Whether mashups are used by IT, business associates, or both, their agile nature makes them a key enabler of Enterprise 2.0. Unfortunately, they are not without potential downsides. In an attempt to "deconstruct" the success of Google, the Harvard Business Review points out several pitfalls14 that can hinder success in a culture of open development:

  • As people spend more time experimenting, productivity in other areas can suffer.
  • Poor coordination across groups can lead to duplication of efforts and repeated mistakes.
  • A constant stream of new products may confuse the organization and its employees.

Despite these potential hazards, the authors indirectly identify the virtuous circle of Enterprise 2.0 (Figure 1.5). As diverse products are combined to create useful new resources, they themselves become fodder for the next generation of useful products. In principle, this process isn't very different from the longstanding goal of reusability that firms have strived for in their applications and architecture. Three important differences arise this time around, however:

  1. In the age of mashups "reuse" is no longer an ivory-tower concept restricted to the purview of application architects. Because end users and developers alike will be creating solutions, everyone will engage in the practice of reuse.
  2. The existing approach to reuse front-loads development efforts with additional planning and coding to create open APIs and extra documentation that may never be used. Because mashups impose reusability "after the fact," their creators will build their own APIs and include only the minimum functionality needed.
  3. Traditional reuse practices don't require that a system that leverages existing code or libraries is itself reusable. This leads to implementations that are essentially "dead ends." Mashups are implicitly reusable, which creates a never-ending cycle of potential associations and recombination.
Figure 1.5

Figure 1.5 The virtuous circle of mashups

Beyond their original intent within HTML, id and class attributes can also serve as "markers" for general-purpose processing by other applications/agents (e.g., mashups). Unlike the screen scrapers of the past that relied solely on positional information to parse screen content, mashups are able to examine the underlying attributes used to build the presentation. Although not a foolproof approach, this data changes much less frequently than the look and feel of a site, as demonstrated in the sidebar "Presentation Changes Don't Break Object Discovery." While consumer mashup builders queue up and wait for content providers to expose an API, enterprise teams are using Web harvesting to grab whatever data they want.
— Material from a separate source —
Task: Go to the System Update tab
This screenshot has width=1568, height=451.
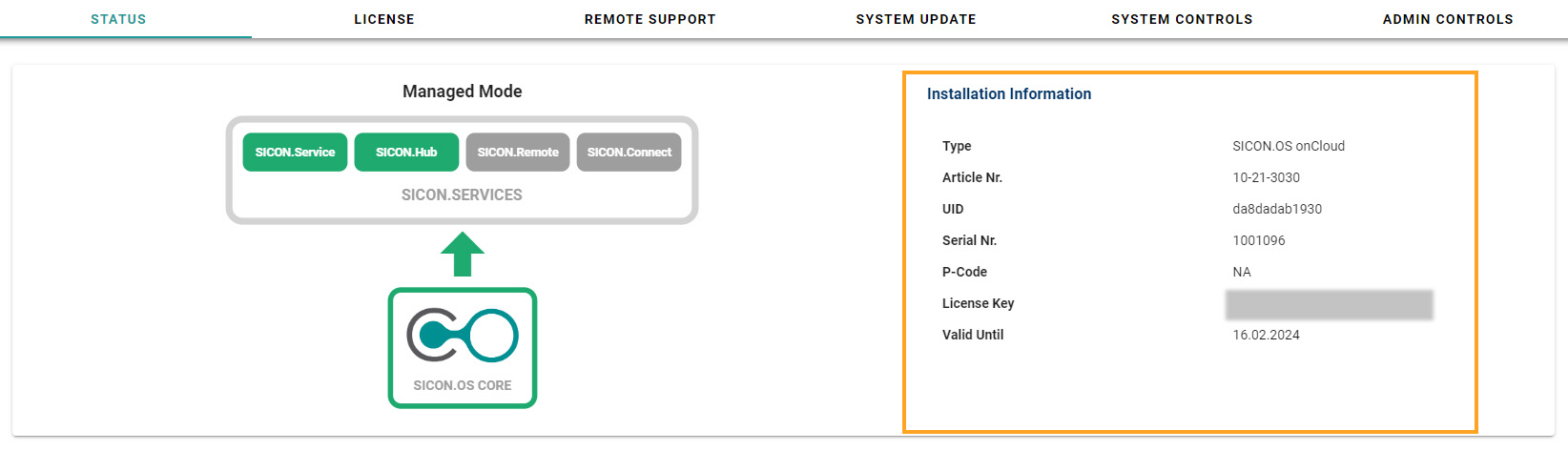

Enterprise mashups are not restricted to skimming content from HTML: They can leverage more structured formats such as XML (RSS, ATOM), Web Services, or even binary formats such as Excel and PDF (as shown in Figure 1.6). Nevertheless, the great promise of enterprise mashups derives from their ability to treat the entire World Wide Web as a first-class data source.

Figure 1.6

Figure 1.6 Enterprise mashups can consume a variety of different data sources.